Digital cameras (like computers, other electronics, and cars) are one of the worst financial investments you can make. Ken Rockwell even calls them disposable cameras. However, they're also really fun to use and if you're reading this, you probably want to buy a camera (and not be talked out of buying one). This post will attempt to explain which digital SLR I think you should buy (based on my personal experience and research). The advice might also be relevant if you just want to buy a point-and-shoot camera.
First off, if you're a pro, or really rich, then go ahead and buy the most expensive camera; however, if you're like me & the majority of amateur goobers out there, you'll just be wasting your money. I'm only familiar with Nikon and Canon (which most people seem to agree are equally good), but I'm not really interested in talking about brands. Instead, I'm interested in the fractional resale value of the camera body, F, which I'll define as the ratio of the average used price on Adorama to the CPI inflation adjusted original MSRP (for more discussion on fractional resale values, see my cars article) :
Although digital SLR camera bodies are essentially disposable, the lenses maintain their value much better. For that reason, I'm only interested in F for the camera body.
Boring details (please skip this paragraph): Adorama sells used cameras under a variety of conditions. To compensate, I adjusted prices (D = no adjustment, E+ = $10, E = $20, E- = $30, etc.). Some, but not all of the used cameras come with kit lenses. Cameras with image stabilization (vibration reduction) kit lenses I adjusted by $114 (the going rate for a used kit lens on Adorama); cameras with older, non-stabilized lenses I adjusted by $94. For the models that had multiple cameras for sale, I calculated an error bar based on their standard deviation.
I calculated F for entry level (Canon Rebel/Nikon D40,50,70,80 -- cameras with MSRPs between $500 and $1000) and high end (Canon 1d/Nikon D1,D2 -- cameras with MSRPs between $4000 and $8000) cameras and came up with the following plot:
As you can see, it only takes a couple of years for a camera to lose half its value. Moreover, with the exception of the point at 10.5 years (a 2.7 megapixel Nikon D1 that retailed for $5850 (that's about $7600 when adjusted for inflation)), the data appear to fit really nicely to a line, with a x-intercept (when the camera is just about worthless) of about 8 or 9 years. The data at about 9 years are for the Nikon D1-h (2.7 megapixels, MSRP = $4500 ($5500 inflation-adjusted)) and the Nikon D1-x (5.3 megapixels, MSRP = $6130, ($7500 inflation-adjusted)). I'm sure both of those cameras were awesome for their day, but today's entry level cameras outperform them in nearly every aspect.
The graph below shows the most-loathed of camera statistics (the megapixel) for the cameras I looked at above.

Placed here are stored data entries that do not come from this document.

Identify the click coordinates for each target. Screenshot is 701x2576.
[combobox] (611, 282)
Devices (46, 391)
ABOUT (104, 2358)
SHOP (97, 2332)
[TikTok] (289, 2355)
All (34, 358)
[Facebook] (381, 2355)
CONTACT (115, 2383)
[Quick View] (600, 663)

I'm probably going to lose a lot of credibility for showing it (read about the megapixel myth), but it really is the easiest statistic to monitor.
The above graph shows that entry-level cameras catch up to their high-end counterparts (at least in terms of megapixels) in about 4 or 5 years. The graph doesn't show the major advances that are made yearly in battery technology, digital memory, camera firmware, or any of a dozen other things that are hard to quantify or don't make dramatic improvements; however, hopefully it helps to quantify that newer cameras (in addition to being cheaper) are often better.

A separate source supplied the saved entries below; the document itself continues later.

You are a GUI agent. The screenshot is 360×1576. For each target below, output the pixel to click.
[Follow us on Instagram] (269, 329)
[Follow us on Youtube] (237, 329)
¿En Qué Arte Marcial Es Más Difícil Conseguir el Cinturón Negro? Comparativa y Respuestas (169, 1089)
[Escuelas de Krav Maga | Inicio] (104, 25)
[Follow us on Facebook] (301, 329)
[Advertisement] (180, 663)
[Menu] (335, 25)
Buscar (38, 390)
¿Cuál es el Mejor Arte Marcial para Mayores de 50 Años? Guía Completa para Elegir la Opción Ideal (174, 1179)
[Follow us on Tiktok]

So Which Camera Should I Buy?
My recommendation is that you look at the cheapest entry level camera and buy the newest model (currently the Canon Rebel XS and the Nikon D3000). Whatever you buy is going to be worth just about nothing in 8 or 9 years, so why not minimize your loss? Entry-level dSLRs take really good pictures (well beyond my ability as a photographer). You can't go wrong with either of those cameras.